If you now start up gkrell, you can see that cpu temperature starts to rise quite rapidly to the high 50s, and the fan gets very loud indeed. I don't know how far it would go, because one of us closes the browser fairly soon when this happens, and eventually the temperature falls to below 50.
There are two separate issues here:
1. Why do some web pages require so much CPU capacity while others don't.
2. Why does the CPU run so hot when it is being worked.

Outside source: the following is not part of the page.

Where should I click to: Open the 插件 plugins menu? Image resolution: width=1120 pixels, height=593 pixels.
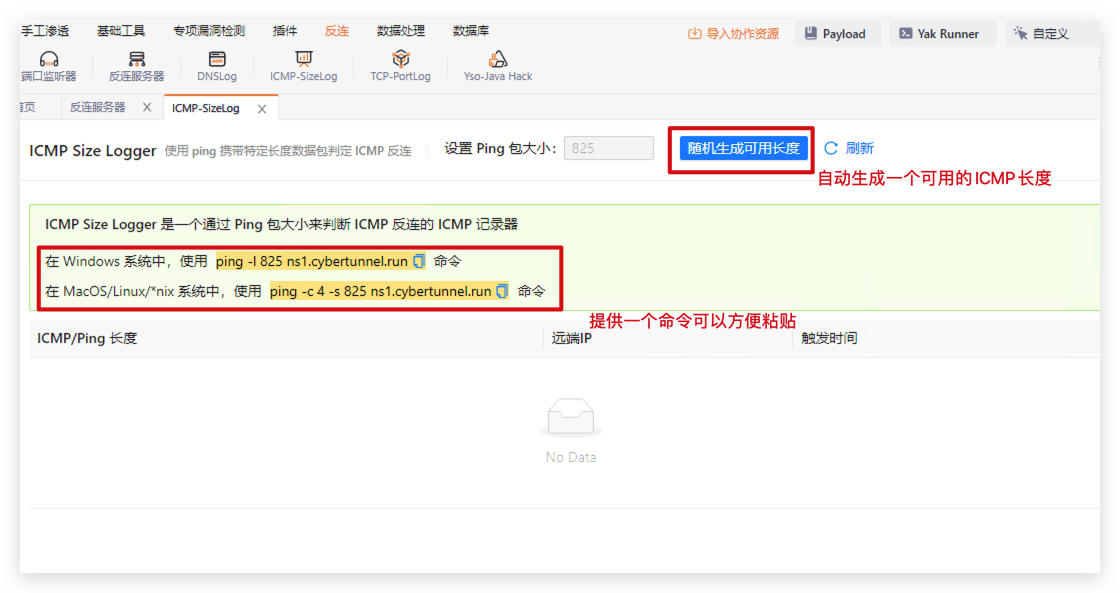click(285, 32)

In the first case this is down to poorly written content. Whenever the designer of a web page is allowed to write procedural steps they have the opportunity to write accidental infinite loops and lazy busy polling loops. Javascript and Java Applets both provide the ability to do this and I wonder if flash does to.
In the second case you need to establish what the maximum permissible temperature is and whether it is being approached. If so better cooling design is required, whether specifically from the CPU fan/cooler or the case design.
HTH, Steve.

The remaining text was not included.